I have been reading about pricing here for a year now. I know that per inch would not work for me. I sent 12 trucks out to cover a very tight area. We start at 2am if it is still snowing. So at 2 there is 3", next place 4 1/4 inches next 5 1/2. Some places take 30 minutes some take 3 hours. There are 43 locations, how do you keep all this straight. Paper nightmare. Most of our stuff is contract for the year. 9 places are by the snowfall and per salt. Up to 6" one price over 6" double. If it snows over 8" everyone is getting a double plow and a cleanup for the next night.

When you cut grass in May do you get more then in August. The grass is growing faster and you have to cut more which might take 10 minutes more but you get that back in the fall. Same for snow. Price for a 4 or 5" snowfall. You win on the 2" ones and they win on the 7" ones. In the end most of it is even.

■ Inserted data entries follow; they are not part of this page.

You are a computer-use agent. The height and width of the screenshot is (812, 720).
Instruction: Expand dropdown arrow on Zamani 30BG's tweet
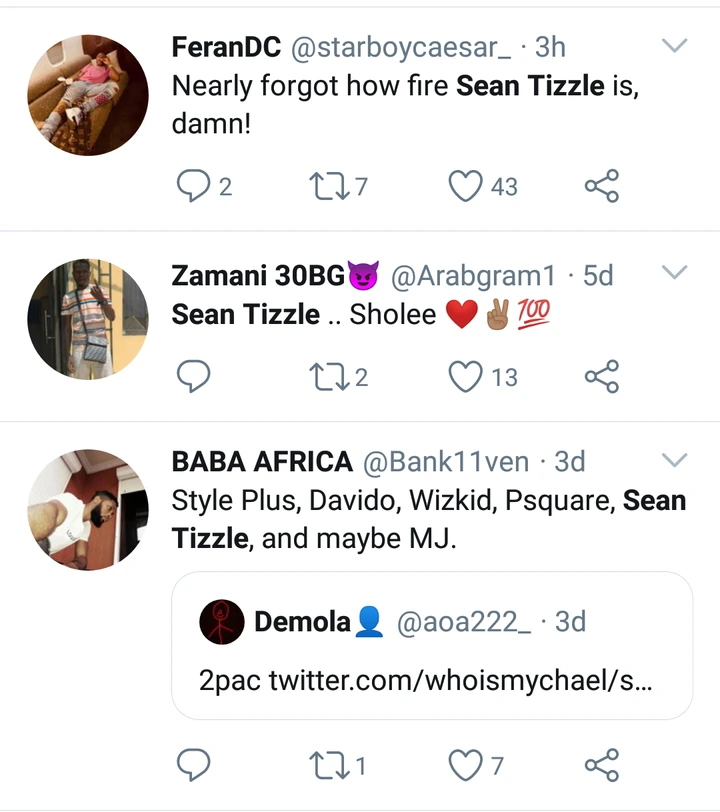676,272
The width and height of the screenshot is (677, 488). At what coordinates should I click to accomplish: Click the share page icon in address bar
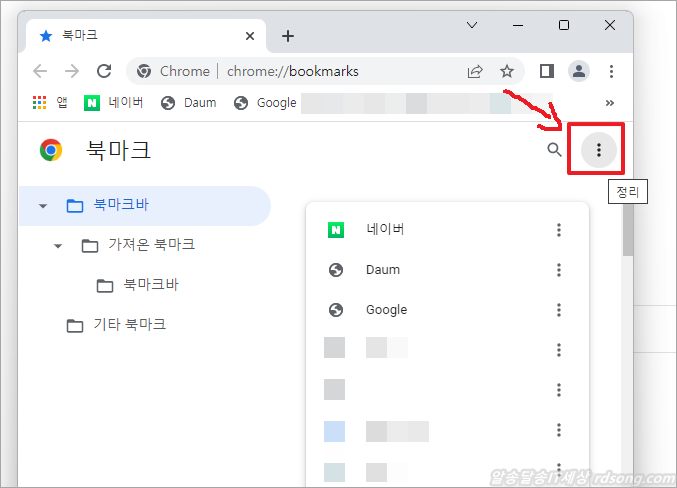point(475,71)
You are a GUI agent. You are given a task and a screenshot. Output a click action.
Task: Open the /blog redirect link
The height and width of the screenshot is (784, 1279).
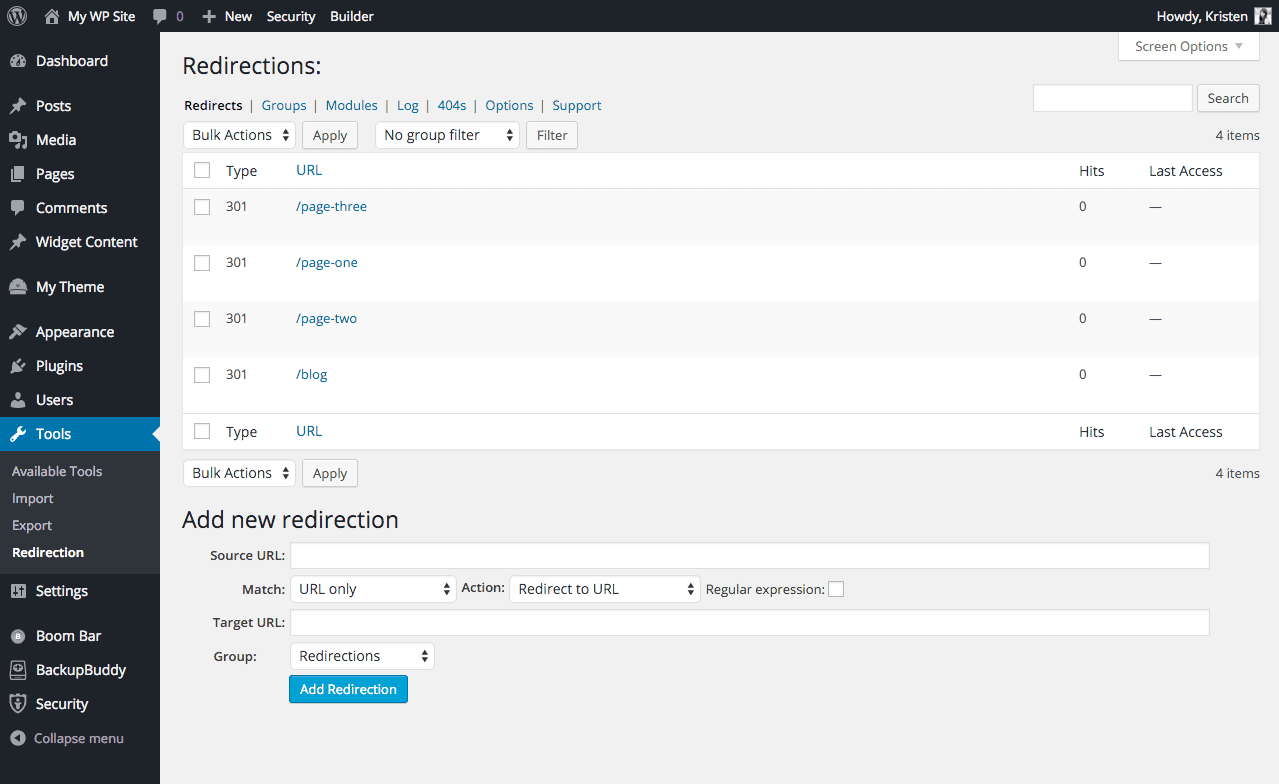[312, 375]
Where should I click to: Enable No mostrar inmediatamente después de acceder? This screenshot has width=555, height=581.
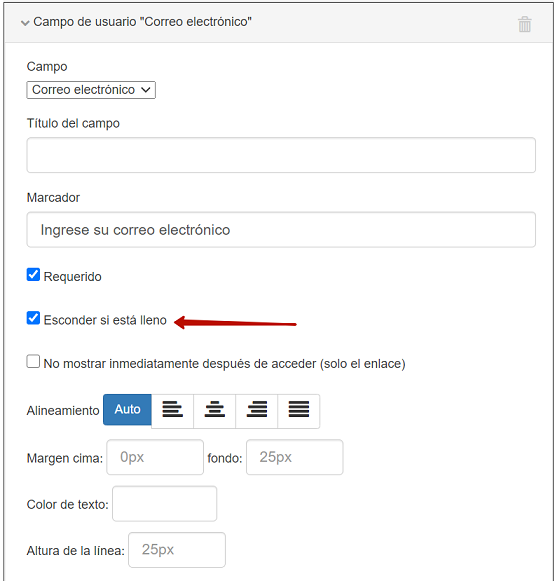(x=33, y=362)
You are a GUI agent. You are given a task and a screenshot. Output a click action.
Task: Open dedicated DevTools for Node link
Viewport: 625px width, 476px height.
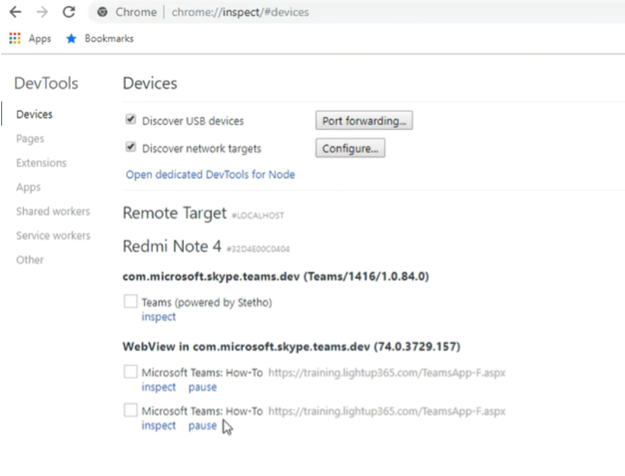point(210,175)
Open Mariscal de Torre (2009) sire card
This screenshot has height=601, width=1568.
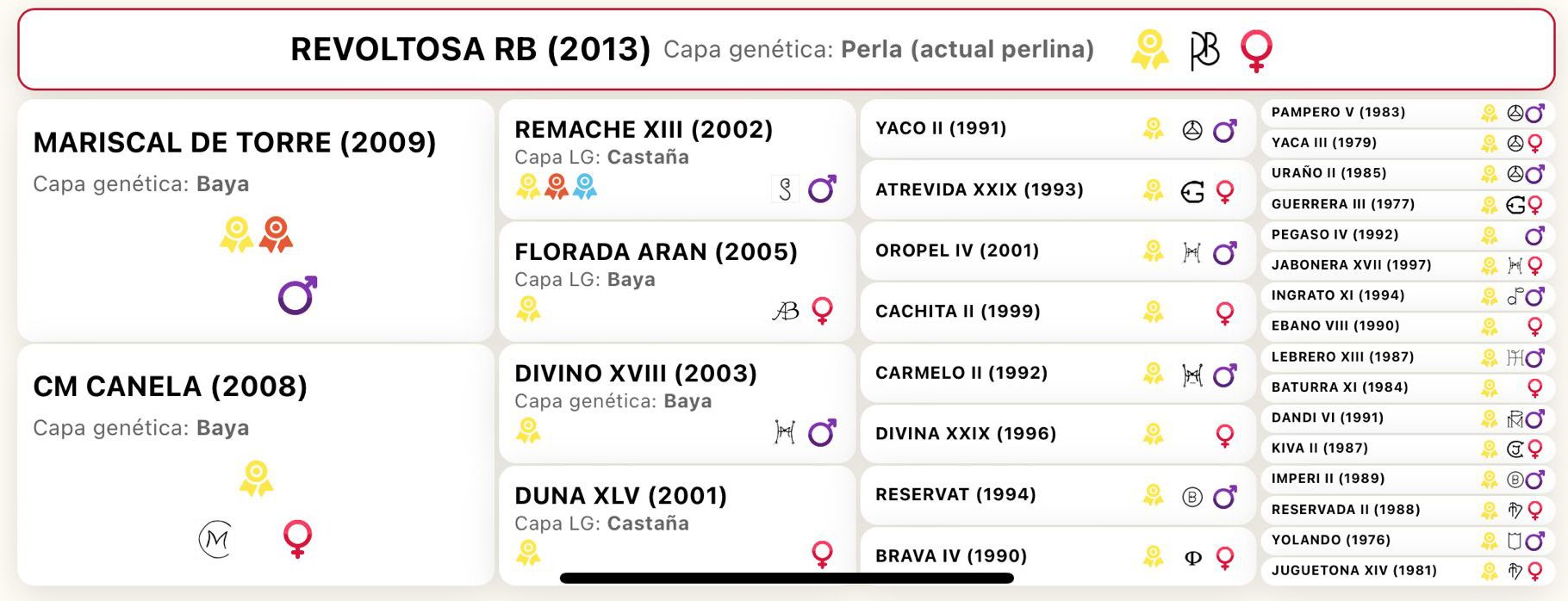256,220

IMO way to much thought and work goes into this buy the inch thing if you have more then 3 triggers.


----------



## Boutallnite

I don't think it is that difficult when you work in a small area. It might be moer difficult with more trucks and a larger area.


----------



## Big Dog D

cet said:


> I have been reading about pricing here for a year now. I know that per inch would not work for me. I sent 12 trucks out to cover a very tight area. We start at 2am if it is still snowing. So at 2 there is 3", next place 4 1/4 inches next 5 1/2. Some places take 30 minutes some take 3 hours. There are 43 locations, how do you keep all this straight. Paper nightmare. Most of our stuff is contract for the year. 9 places are by the snowfall and per salt. Up to 6" one price over 6" double. If it snows over 8" everyone is getting a double plow and a cleanup for the next night.
> 
> When you cut grass in May do you get more then in August. The grass is growing faster and you have to cut more which might take 10 minutes more but you get that back in the fall. Same for snow. Price for a 4 or 5" snowfall. You win on the 2" ones and they win on the 7" ones. In the end most of it is even.
> 
> IMO way to much thought and work goes into this buy the inch thing if you have more then 3 triggers.


We have a sheet that we had mad up tha the driver records the time in/out lot & weather conditions etc........ if you are not doing something like this anyway now you are doing yourself and your customers a great disservice. When somebody gets hurt and goes to sue you will have nothing to defend yourself with and you will make the job of the schmuck's lawyer that muck easier.

We figure out what it will take to do a lot once at up to 4'', and then go 1.5 -2 +/- times higher(on the $, time) and then escalate from there (ie. the 5-9'' rate is the 4''$ plus enough time,$ to plow again1-1.5+/- times again) So if we can get it done in one shot we make out great if we have to plow a second time no problem or third time for the same 4'' storm we are getting close to the break even point but not loosing. The only time we ever really loose is when it takes 2.5 days for it to snow 6'' out of one stormfront and have to do several complete plows. But I'd rather loose for one storm than for an entire season. The only thing we do this on is plowing & shoveling,salt apps. are per app and on a long drawn out event we make the $ back that way instead. payup


----------